▶ **TEXTO PROPORCIONADO**:

=====

Sobreviviente del choque en Zipaquirá: "Rompí el vidrio cuando el fuego ya estaba muy cerca"

Un tractocamión embistió varios vehículos detenidos en el peaje de Casablanca en la vía Zipaquirá-Ubaté, causando cinco muertes e incendio de gran magnitud. Nelson Chisavo logró escapar con su esposa tras romper el vidrio de su carro que se volcó, aunque perdió completamente su vehículo. El caso reabre debates sobre seguridad vial en peajes y demoras en la llegada de ambulancias y bomberos.
El accidente registrado en el peaje de Casablanca, en la vía que conecta Zipaquirá con Ubaté, dejó un saldo devastador: cinco personas muertas, varios vehículos destruidos y un incendio de grandes proporciones. Las autoridades continúan investigando qué ocurrió exactamente, pero los primeros reportes apuntan a que un tractocamión embestió a varios carros detenidos en la fila, provocando una reacción en cadena que terminó en fuego. El incidente ocurrió en medio de una congestión vehicular, lo que agravó tanto el impacto como los labores de rescate.

=====

▶ **DATOS DISPONIBLES**:
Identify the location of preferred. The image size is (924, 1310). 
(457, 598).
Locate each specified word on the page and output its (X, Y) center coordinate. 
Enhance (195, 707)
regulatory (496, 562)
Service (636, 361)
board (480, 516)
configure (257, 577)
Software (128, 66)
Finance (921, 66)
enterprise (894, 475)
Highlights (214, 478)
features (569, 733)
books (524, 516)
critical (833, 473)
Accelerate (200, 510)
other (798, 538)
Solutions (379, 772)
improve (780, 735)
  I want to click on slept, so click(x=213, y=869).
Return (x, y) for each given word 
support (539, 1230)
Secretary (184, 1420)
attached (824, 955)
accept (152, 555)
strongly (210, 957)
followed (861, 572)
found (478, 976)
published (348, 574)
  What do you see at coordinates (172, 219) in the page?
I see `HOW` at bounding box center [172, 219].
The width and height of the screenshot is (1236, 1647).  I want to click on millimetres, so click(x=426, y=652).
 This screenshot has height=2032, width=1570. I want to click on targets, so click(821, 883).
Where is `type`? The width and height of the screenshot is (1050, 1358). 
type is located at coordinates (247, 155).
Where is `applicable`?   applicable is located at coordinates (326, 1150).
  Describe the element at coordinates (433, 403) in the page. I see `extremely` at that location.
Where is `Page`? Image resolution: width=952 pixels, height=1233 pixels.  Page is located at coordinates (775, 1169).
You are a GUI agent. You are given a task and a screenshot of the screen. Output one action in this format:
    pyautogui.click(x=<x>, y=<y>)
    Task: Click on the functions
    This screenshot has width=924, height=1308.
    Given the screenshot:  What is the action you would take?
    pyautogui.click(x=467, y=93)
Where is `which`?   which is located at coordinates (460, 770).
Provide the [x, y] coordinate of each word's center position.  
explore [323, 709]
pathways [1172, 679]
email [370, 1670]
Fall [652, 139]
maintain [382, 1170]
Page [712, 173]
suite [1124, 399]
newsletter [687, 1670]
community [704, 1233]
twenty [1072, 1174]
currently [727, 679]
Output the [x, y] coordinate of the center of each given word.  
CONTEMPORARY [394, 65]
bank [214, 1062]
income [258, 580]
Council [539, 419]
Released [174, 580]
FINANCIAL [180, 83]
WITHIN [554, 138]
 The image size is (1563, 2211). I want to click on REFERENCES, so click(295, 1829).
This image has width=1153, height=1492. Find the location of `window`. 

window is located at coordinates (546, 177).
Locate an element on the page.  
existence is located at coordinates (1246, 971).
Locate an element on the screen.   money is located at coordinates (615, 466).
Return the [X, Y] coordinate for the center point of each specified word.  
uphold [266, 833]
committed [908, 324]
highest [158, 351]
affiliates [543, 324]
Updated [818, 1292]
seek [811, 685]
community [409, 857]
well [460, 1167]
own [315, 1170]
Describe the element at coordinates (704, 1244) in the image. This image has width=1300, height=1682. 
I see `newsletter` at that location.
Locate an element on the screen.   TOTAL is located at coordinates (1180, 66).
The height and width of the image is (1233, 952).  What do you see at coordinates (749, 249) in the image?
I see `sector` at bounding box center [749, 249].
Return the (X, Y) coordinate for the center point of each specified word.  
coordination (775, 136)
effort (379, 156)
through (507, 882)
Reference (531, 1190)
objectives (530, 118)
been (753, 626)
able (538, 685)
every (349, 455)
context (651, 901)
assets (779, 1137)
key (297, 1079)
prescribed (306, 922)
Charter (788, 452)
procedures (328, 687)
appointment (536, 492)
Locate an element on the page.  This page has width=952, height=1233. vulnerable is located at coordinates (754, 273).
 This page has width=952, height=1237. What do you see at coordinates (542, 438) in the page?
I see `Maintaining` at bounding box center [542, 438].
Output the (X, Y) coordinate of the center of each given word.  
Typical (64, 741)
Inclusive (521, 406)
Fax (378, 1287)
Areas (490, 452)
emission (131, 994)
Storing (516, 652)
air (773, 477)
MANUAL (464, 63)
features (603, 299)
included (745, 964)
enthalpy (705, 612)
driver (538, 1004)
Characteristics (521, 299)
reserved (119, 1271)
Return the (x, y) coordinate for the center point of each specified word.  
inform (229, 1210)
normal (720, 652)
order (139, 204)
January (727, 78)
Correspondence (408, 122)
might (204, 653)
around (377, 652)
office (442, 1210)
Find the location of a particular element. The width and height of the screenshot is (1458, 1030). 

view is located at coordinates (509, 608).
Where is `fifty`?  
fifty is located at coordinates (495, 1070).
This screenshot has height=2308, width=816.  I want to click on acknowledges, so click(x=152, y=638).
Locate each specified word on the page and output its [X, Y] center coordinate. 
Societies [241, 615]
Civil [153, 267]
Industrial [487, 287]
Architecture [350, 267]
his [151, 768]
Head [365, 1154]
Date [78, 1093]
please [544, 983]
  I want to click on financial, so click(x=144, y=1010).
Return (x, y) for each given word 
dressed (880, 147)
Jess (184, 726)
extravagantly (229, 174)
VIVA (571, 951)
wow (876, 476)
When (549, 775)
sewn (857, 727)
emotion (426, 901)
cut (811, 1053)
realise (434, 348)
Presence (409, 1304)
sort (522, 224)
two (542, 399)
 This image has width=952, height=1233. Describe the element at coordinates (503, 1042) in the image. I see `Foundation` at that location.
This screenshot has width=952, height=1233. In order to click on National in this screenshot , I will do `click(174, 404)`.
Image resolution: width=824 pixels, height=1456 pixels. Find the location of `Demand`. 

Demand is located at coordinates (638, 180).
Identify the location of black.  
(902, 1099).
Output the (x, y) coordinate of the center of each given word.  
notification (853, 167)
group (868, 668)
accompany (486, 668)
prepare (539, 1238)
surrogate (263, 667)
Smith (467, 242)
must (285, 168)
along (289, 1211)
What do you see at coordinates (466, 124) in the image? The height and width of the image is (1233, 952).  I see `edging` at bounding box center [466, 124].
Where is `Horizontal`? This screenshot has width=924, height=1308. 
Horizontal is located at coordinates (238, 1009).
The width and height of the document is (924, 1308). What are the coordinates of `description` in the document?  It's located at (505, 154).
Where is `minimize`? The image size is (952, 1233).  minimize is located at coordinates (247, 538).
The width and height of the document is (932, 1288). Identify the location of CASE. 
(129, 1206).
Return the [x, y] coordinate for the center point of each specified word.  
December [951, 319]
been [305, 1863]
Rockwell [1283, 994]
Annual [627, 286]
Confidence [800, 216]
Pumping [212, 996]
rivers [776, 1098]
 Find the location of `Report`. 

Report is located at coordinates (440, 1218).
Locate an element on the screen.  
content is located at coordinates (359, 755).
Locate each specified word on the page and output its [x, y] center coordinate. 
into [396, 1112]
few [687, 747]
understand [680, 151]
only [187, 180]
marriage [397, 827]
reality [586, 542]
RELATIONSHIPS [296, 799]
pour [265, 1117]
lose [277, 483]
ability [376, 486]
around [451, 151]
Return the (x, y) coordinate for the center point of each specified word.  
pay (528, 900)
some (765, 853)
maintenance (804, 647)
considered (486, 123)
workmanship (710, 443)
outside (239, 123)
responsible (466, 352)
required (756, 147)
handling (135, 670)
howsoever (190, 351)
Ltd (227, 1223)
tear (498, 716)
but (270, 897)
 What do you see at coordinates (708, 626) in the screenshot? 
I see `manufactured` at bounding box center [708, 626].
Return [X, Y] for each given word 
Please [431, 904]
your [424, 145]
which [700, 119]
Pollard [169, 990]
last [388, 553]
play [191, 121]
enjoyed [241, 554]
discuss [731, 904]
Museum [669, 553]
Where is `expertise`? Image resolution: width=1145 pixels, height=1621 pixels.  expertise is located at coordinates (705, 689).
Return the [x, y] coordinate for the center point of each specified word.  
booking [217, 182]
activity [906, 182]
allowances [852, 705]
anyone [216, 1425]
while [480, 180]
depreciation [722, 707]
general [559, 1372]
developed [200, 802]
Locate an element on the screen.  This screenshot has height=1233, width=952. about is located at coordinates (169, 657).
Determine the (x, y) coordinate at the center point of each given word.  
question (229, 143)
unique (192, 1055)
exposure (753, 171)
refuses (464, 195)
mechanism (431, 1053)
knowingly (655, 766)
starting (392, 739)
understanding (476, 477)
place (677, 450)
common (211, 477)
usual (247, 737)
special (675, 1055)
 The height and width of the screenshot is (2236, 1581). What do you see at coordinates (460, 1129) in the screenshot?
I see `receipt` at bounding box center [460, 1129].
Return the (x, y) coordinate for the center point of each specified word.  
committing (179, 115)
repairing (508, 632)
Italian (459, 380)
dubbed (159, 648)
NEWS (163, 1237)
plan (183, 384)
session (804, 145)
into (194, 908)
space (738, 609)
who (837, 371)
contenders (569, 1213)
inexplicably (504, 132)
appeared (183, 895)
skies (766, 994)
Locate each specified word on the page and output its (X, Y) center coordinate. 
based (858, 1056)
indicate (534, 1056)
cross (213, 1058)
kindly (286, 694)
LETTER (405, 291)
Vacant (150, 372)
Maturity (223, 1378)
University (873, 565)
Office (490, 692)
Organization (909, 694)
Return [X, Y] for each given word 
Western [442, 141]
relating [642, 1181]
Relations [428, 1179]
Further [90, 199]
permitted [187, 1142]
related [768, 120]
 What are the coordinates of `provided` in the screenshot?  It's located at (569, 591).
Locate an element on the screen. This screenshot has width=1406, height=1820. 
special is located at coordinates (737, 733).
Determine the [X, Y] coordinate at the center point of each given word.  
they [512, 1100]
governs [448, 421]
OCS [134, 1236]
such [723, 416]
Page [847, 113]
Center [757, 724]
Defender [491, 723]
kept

=====

▶ **INSTRUCCIONES DE TRABAJO**:
1: En el texto sobre el accidente en el peaje de Casablanca, ¿cuántas personas murieron?
2: Por favor, prosigue el texto sobre el choque en el peaje de Casablanca a partir de su última oración.

▶ **RESPUESTAS NUMERADAS**:
1: Cinco personas.

2:
Nelson Chisavo, uno de los pocos que logró salir con vida, describió los momentos de terror que vivió. Iba con su esposa desde Bogotá hacia el occidente de Boyacá y estaban detenidos esperando su turno en el peaje. Minutos antes del choque, Chisavo había cambiado de carril buscando avanzar más rápido, sin saber que ese mismo carril sería impactado por el tractocamión. El golpe fue brutal: "Escuché una explosión terrible. Vi chispas y cómo los carros se levantaban", contó según declaraciones recogidas por La FM. Su vehículo volcó completamente, y el tractocamión pasó "como una flecha a mucha velocidad".
Lo que vino después fue una lucha contra el tiempo. El carro quedó atrapado en medio de las llamas y las puertas no abrían. En medio de la desesperación, Chisavo logró romper el vidrio del lado del conductor. "Rompí el vidrio y logré sacar a mi esposa cuando el fuego ya estaba muy cerca", explicó. Minutos después, todo lo que tenía en ese vehículo fue consumido por las llamas. Ambos fueron atendidos médicamente: él sufrió cortes en las manos y su esposa un golpe en el pecho, pero ninguno tuvo fracturas.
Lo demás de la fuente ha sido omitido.